See also this answer to a previous related question.

Copyright on Fictional Names

The point is not that these are fictional names of places, companies, and brands, but that they are fictional names taken from the existing game. Even so, there is no copyright in such names.{1}. If if such fictional names are registered as trademarks, unless they are being used to advertise, promote, label or identify the new game, they are not being "used in commerce" and so would not individually infringe any trademark.

Derivative works

However, the use of such names, particularly the use of number of them together, might be evidence that the new game is a derivative work. But the statement in the question that the new game would be "a knock-off GTA-esqe game" already suggests that this might be a derivative work. Fopr US Law this concept is defined by 17 USC 101. The key phrased is "a work based upon one or more preexisting works".{2} The law does not directly define "based on", leaving that to the examples in the law, dictionary definitions, and most importantly case law.

Note that under 17 USC 106 (2) one of the exclusive rights of a copyright holder is:

to prepare derivative works based upon the copyrighted work;

Merely creating such a derivative work, even without distributing it, is infringement, unless permission from the copyright owner is obtained. Distribution would increase the damages, and the chance of any suit over an undistributed derivative created merely for personal use is quite small.

17 USC 102(b) is very clear that ideas are not protected by copyright.{3} Thus a game embodying the general concept of a criminal seeking to steal cars and avoid the and the police would not be an infringement of copyright.

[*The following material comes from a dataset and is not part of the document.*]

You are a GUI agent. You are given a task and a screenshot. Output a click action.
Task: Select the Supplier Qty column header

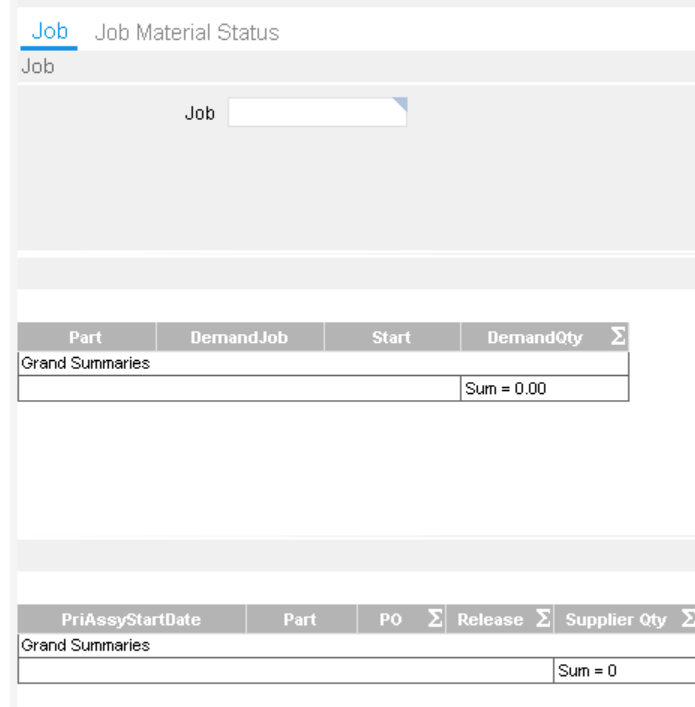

Distinctive Elements and the Nichols Case

But the more of the distinctive and specific original expression that is copied or imitated from the alleged source, the more likely the later work is to be held to be derivative. This was established in the key case Nichols v. Universal Pictures Corporation, 45 F. 2d 119 - Circuit Court of Appeals, 2nd Circuit (1930). In that case the well-knmown Judge Learned Hand wrote:

It follows that the less developed the characters, the less they can be copyrighted; that is the penalty an author must bear for marking them too indistinctly. ...

...

... granting that the plaintiff's play was wholly original, and assuming that novelty is not essential to a copyright, there is no monopoly in such a background. Though the plaintiff discovered the vein, she could not keep it to herself; so defined, the theme was too generalized an abstraction from what she wrote. It was only a part of her "ideas."

In this case and in and later cases on the same issue, the "distinctiveness" of a character and the degree to which an alleged infringer has imitated "specific characteristics" of a distinctive character became important tests for whether imitating a character resulted in a derivative work. For a tiem the test applied was whater "a character is the story being told" but this was later rejected, and imitating distinctive characters became again a basis for classifying a work as derivative.

Similarly, imitation of a setting can lead to a later work benign treated as derivative if original and distinctive elements of the source work are copied or closely imitated. The more generic such elements are, the less protection they will get. The more that the later author has modified those elements so as to "make them his or her own", adding original details and characteristics and not depending on the detailed aspects of the original, the less likely such a work is to be considered a derivative work.

Conclusion

Whether a later work is a derivative of an earlier one is always a judgement call, to be decided case-by-case on the detailed facts. There is no mechanical formula which will yield an accurate answer. Consulting an experienced IP lawyer can help, as such a lawyer can consider the full details, and compare them to previous decisions in relevant caselaw, which are often good predictors of future decisions.

Notes

{1} US Copyright Office Circular 33 "Works Not Protected by Copyright" page 2 reads:

Words and short phrases, such as names, titles, and slogans, are uncopyrightable because they contain an insufficient amount of authorship. The Office will not register individual words or brief combinations of words, even if the word or short phrase is novel, distinctive, or lends itself to a play on words


{2} The full definition reads:

A “derivative work” is a work based upon one or more preexisting works, such as a translation, musical arrangement, dramatization, fictionalization, motion picture version, sound recording, art reproduction, abridgment, condensation, or any other form in which a work may be recast, transformed, or adapted. A work consisting of editorial revisions, annotations, elaborations, or other modifications, which, as a whole, represent an original work of authorship, is a “derivative work”.


{3} 17 USC 102 (b) reads:

In no case does copyright protection for an original work of authorship extend to any idea, procedure, process, system, method of operation, concept, principle, or discovery, regardless of the form in which it is described, explained, illustrated, or embodied in such work.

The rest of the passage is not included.